— start of DATASET —
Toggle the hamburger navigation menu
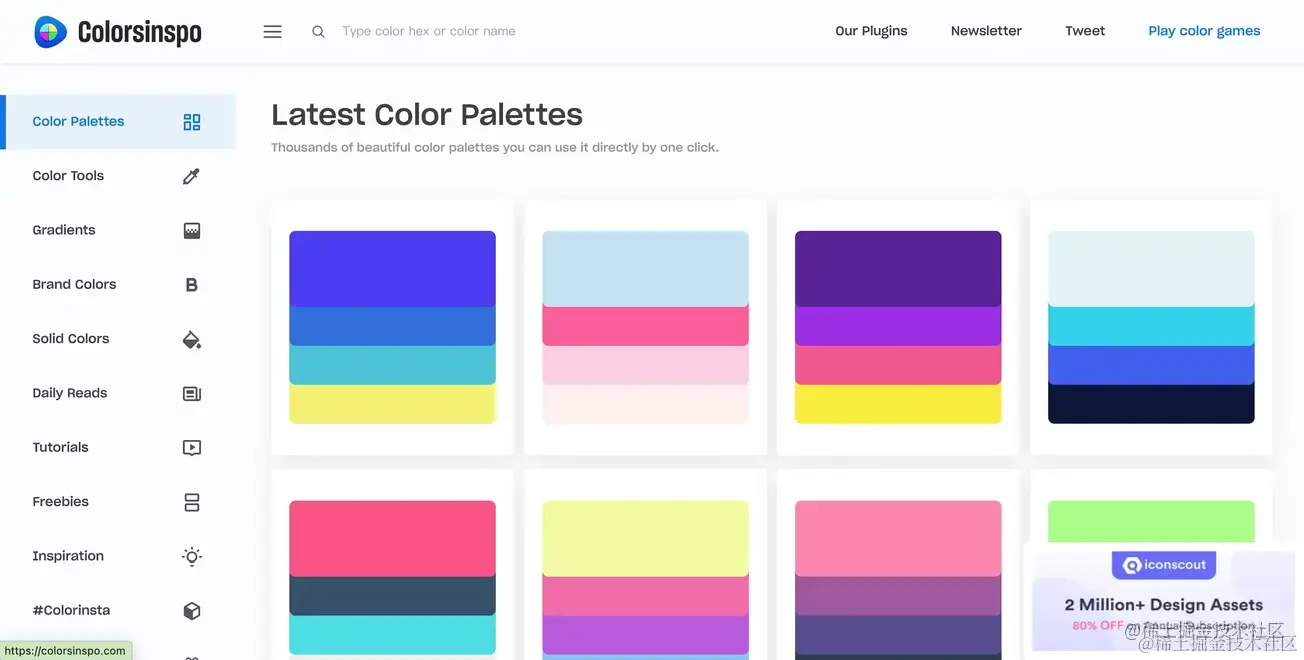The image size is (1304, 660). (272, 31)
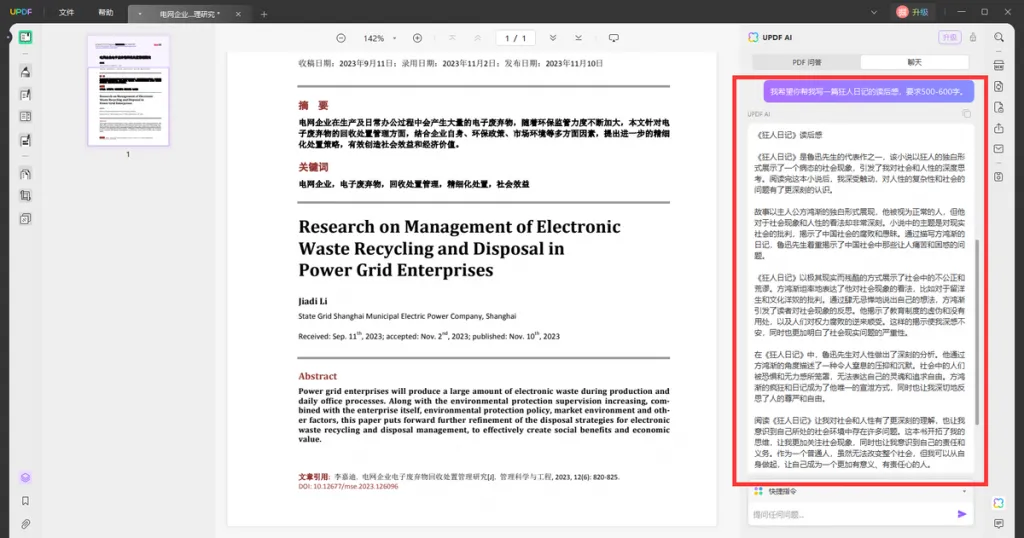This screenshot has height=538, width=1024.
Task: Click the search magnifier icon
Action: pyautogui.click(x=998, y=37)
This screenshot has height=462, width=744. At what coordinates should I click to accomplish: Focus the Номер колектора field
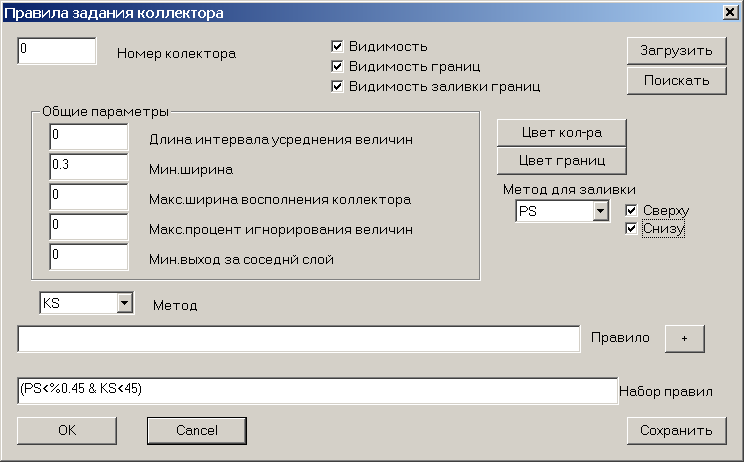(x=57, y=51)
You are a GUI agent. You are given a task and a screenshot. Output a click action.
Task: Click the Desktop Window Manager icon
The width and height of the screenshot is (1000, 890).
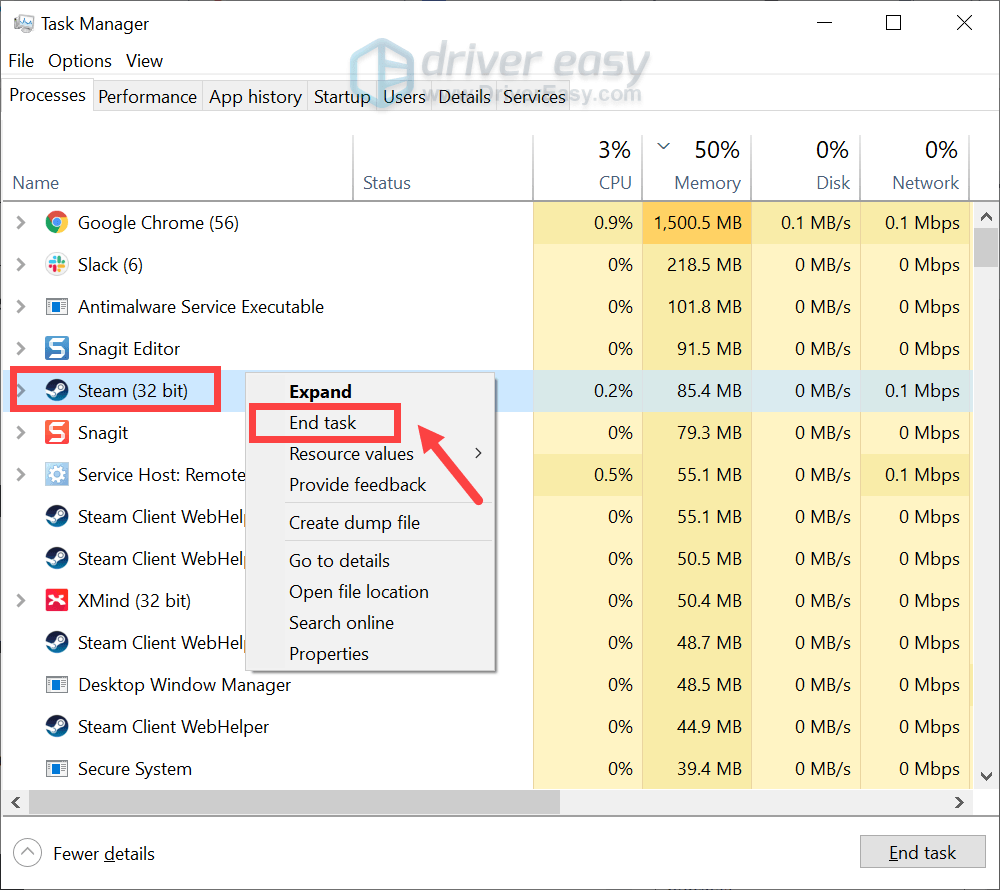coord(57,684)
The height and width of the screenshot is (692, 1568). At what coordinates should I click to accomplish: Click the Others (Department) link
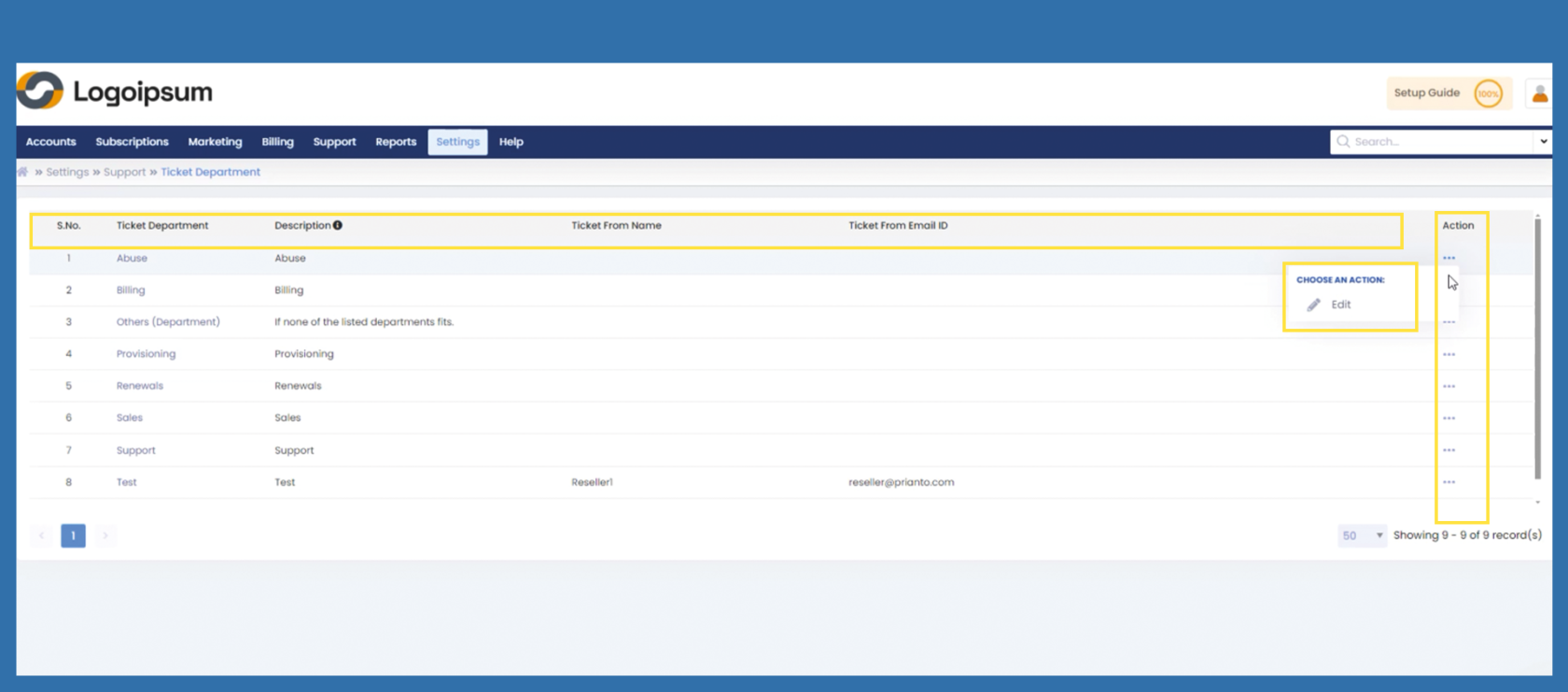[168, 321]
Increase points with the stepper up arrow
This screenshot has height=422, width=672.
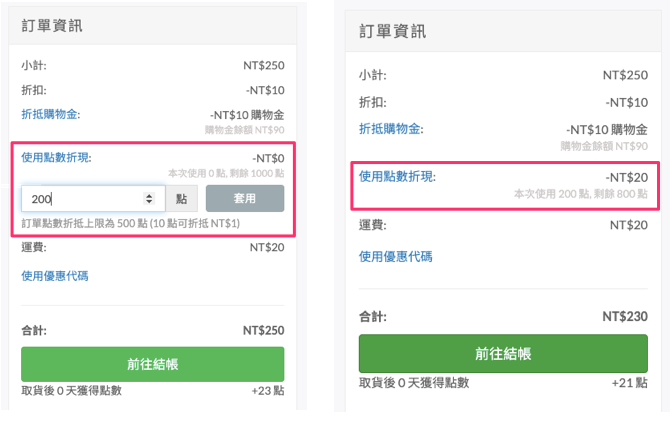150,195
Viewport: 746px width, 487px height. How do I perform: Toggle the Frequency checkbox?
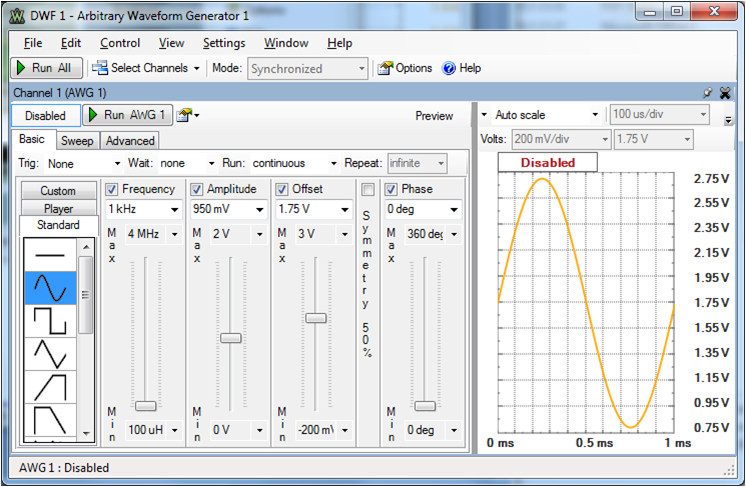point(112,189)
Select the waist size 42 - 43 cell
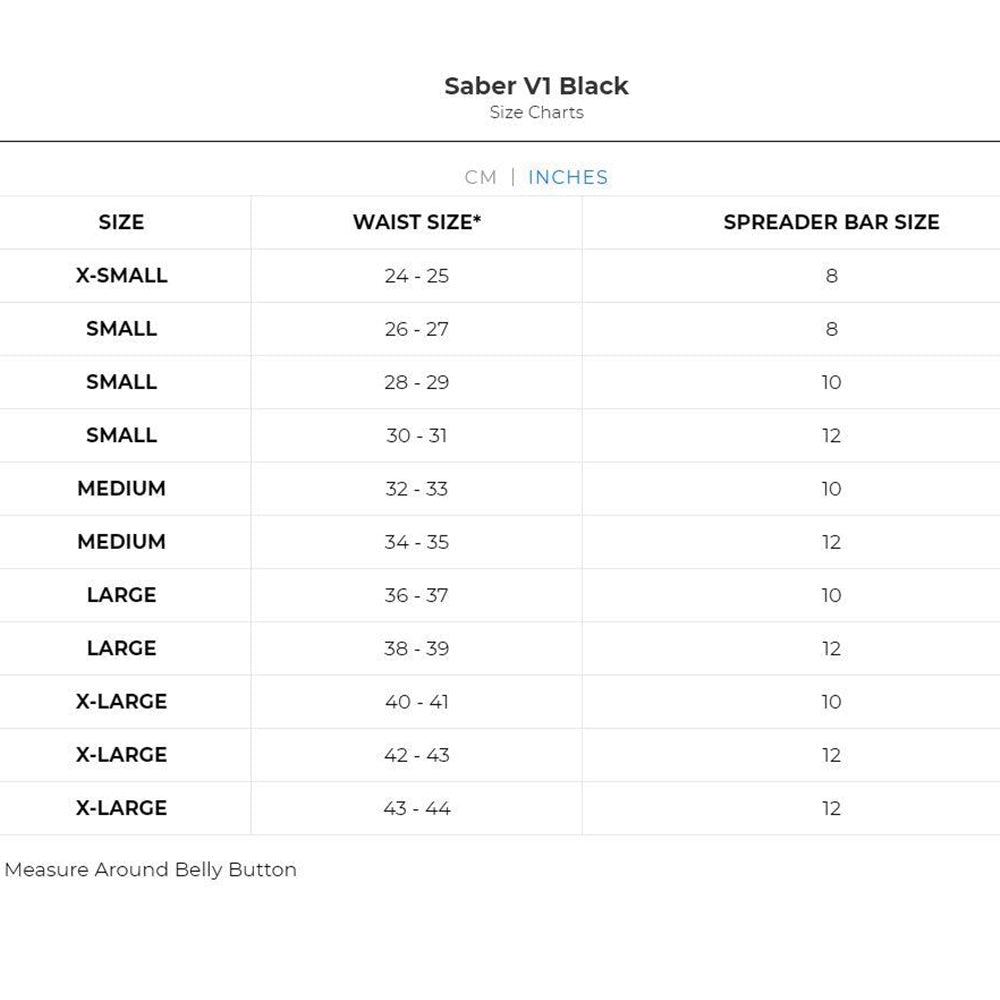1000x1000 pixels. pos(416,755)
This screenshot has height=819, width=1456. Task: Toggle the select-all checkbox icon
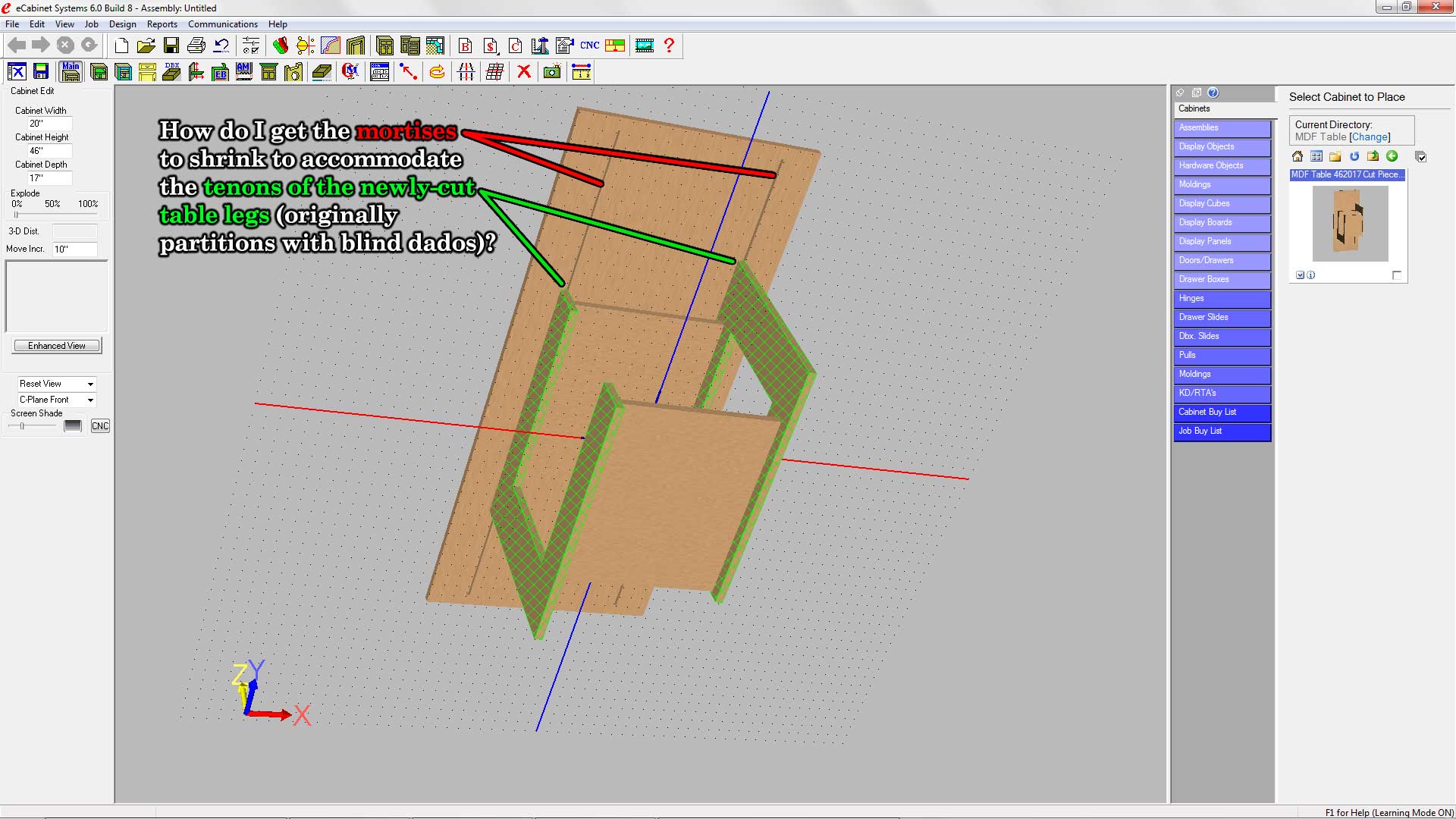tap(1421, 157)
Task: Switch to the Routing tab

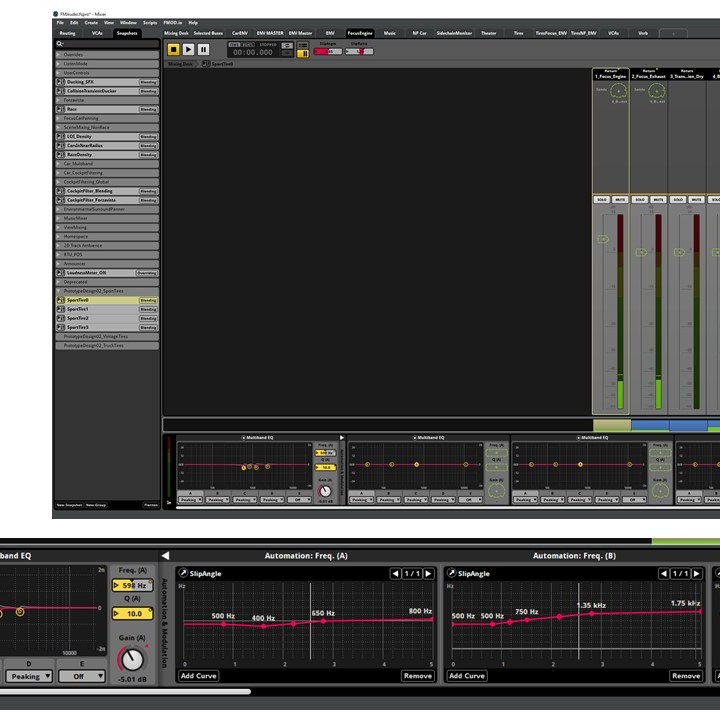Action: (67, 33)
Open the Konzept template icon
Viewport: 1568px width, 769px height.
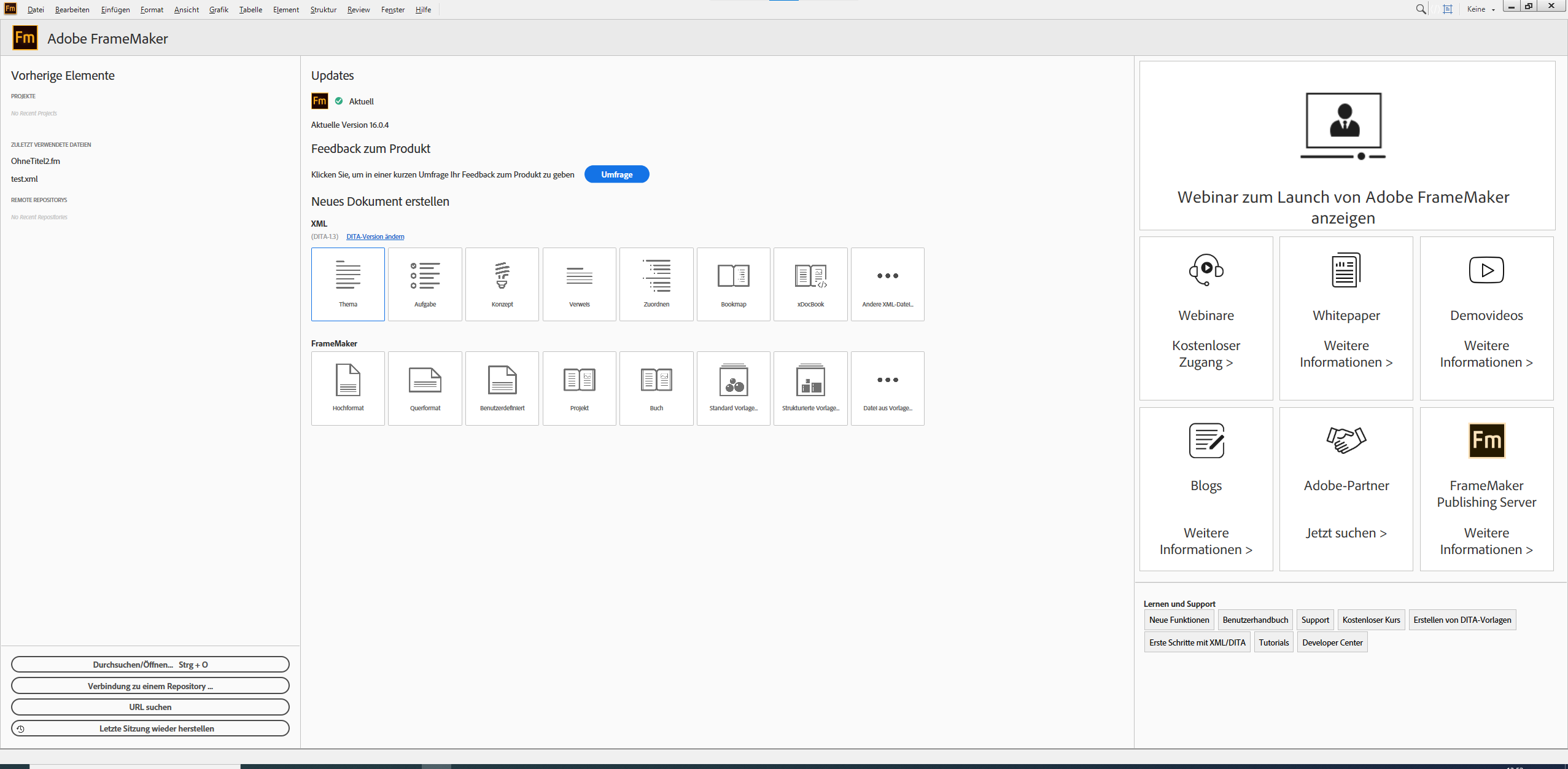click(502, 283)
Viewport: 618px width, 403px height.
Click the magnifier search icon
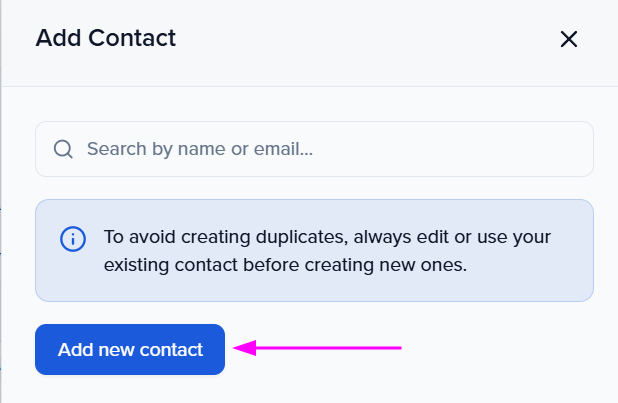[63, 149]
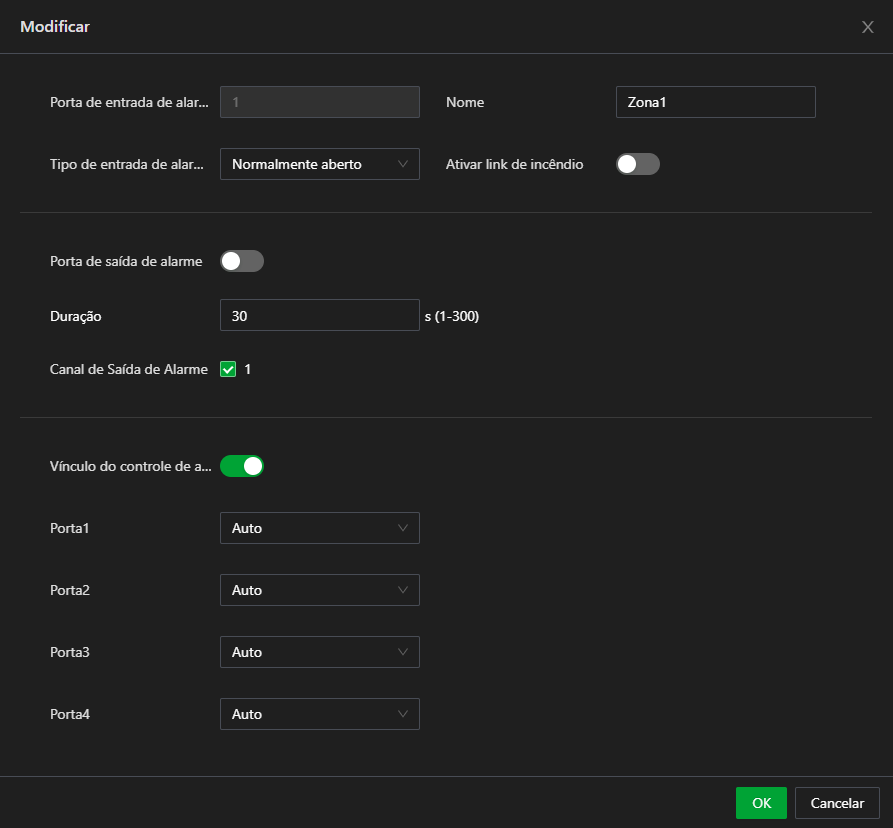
— end of DATASET —
TASK STATEMENT
Set out every line of the listing above as a numbered list, skipping blank lines and leaving the pictures out.

TASK SOLUTION
1. Toggle the hamburger navigation menu
2. The image size is (1304, 660). (272, 31)
3. This screenshot has height=538, width=1024.
4. Task: Click the search magnifier icon
5. Action: pyautogui.click(x=998, y=37)
6. This screenshot has height=462, width=744. At what coordinates should I click to accomplish: Focus the Номер колектора field
7. (x=57, y=51)
8. You are a GUI agent. You are given a task and a screenshot. Output a click action.
9. Task: Click the Desktop Window Manager icon
10. The width and height of the screenshot is (1000, 890).
11. coord(57,684)
12. The height and width of the screenshot is (692, 1568). At what coordinates should I click to accomplish: Click the Others (Department) link
13. [168, 321]
14. Increase points with the stepper up arrow
15. This screenshot has height=422, width=672.
16. 150,195
17. Viewport: 746px width, 487px height. How do I perform: Toggle the Frequency checkbox?
18. point(112,189)
19. Select the waist size 42 - 43 cell
20. 1000x1000 pixels. pos(416,755)
21. This screenshot has height=819, width=1456. Task: Toggle the select-all checkbox icon
22. tap(1421, 157)
23. Task: Switch to the Routing tab
24. Action: (67, 33)
25. Open the Konzept template icon
26. Viewport: 1568px width, 769px height.
27. click(502, 283)
28. Viewport: 618px width, 403px height.
29. Click the magnifier search icon
30. [63, 149]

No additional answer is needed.